» **Exercise materials**:
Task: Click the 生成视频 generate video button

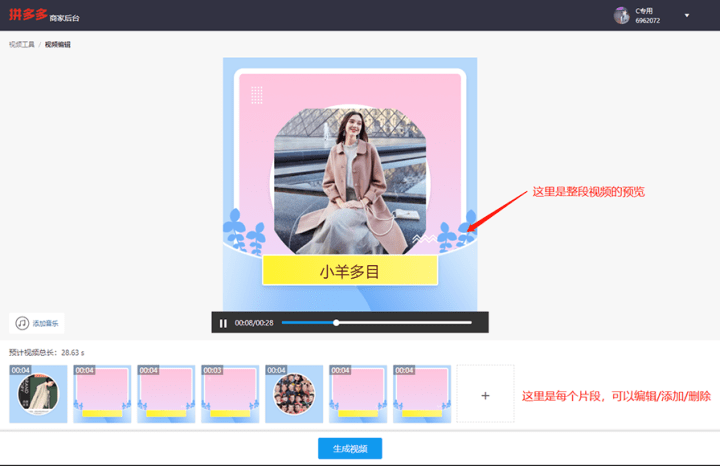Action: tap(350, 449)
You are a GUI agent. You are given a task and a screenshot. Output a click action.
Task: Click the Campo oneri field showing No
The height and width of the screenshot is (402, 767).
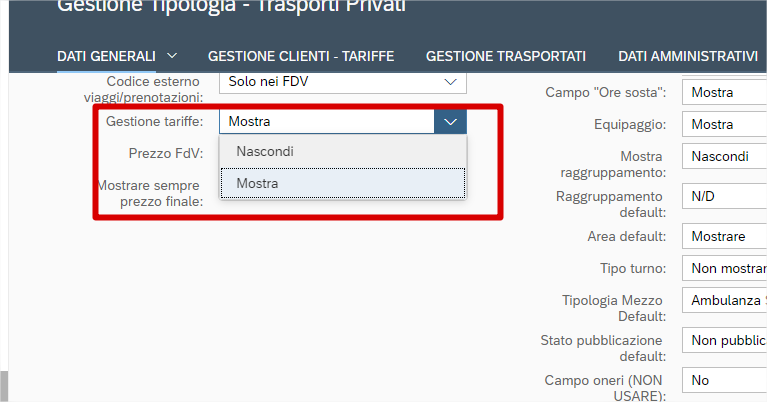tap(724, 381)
---
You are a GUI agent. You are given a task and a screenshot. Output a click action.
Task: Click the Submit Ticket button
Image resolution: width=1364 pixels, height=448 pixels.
--
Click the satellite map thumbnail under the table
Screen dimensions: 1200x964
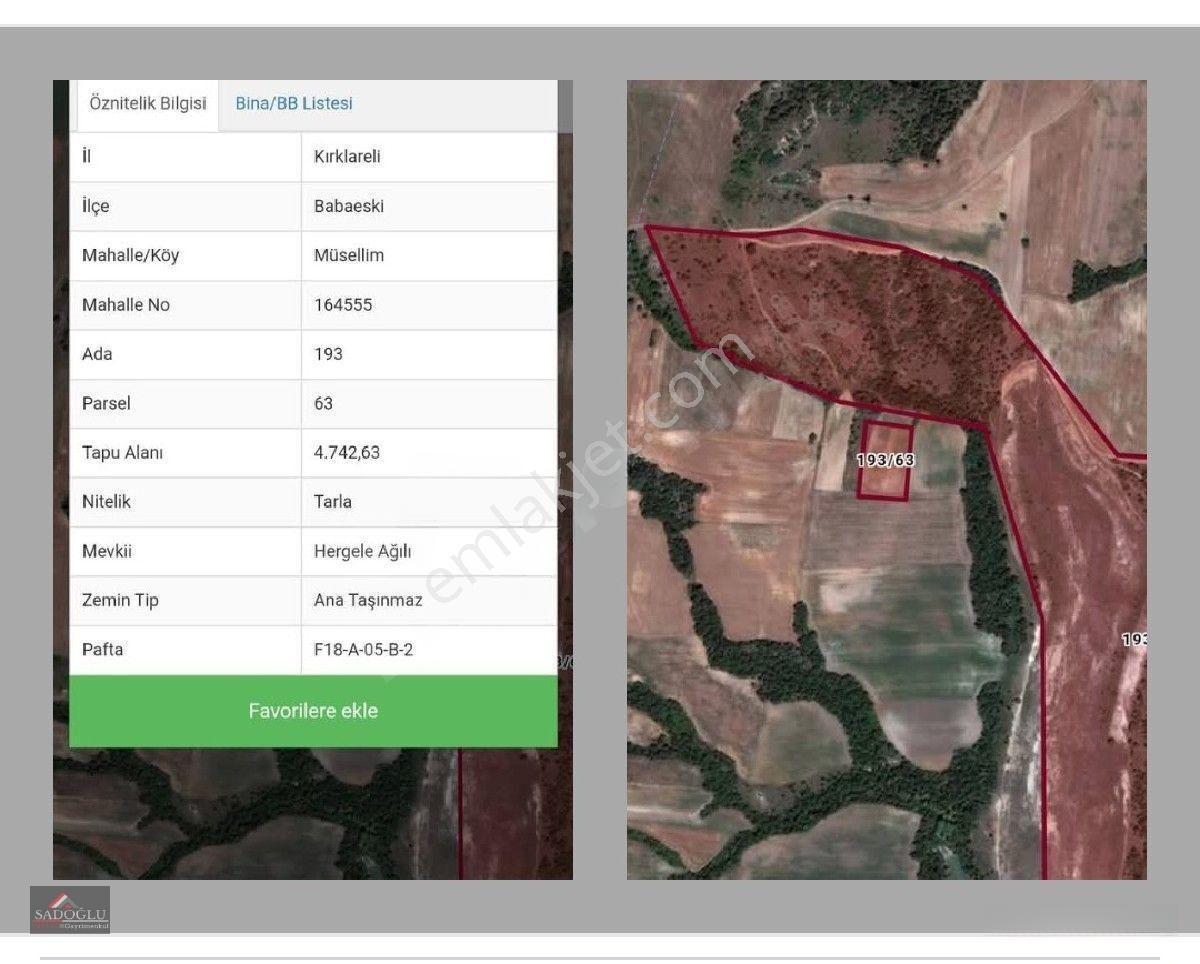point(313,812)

» **Exercise instructions**:
The reply should hold only the lines of the listing above starting at the line containing "Task: Click the Submit Ticket button" and ending at the line containing "Image resolution: width=1364", exactly as written.

» **Result**:
Task: Click the Submit Ticket button
Image resolution: width=1364 pixels, height=448 pixels.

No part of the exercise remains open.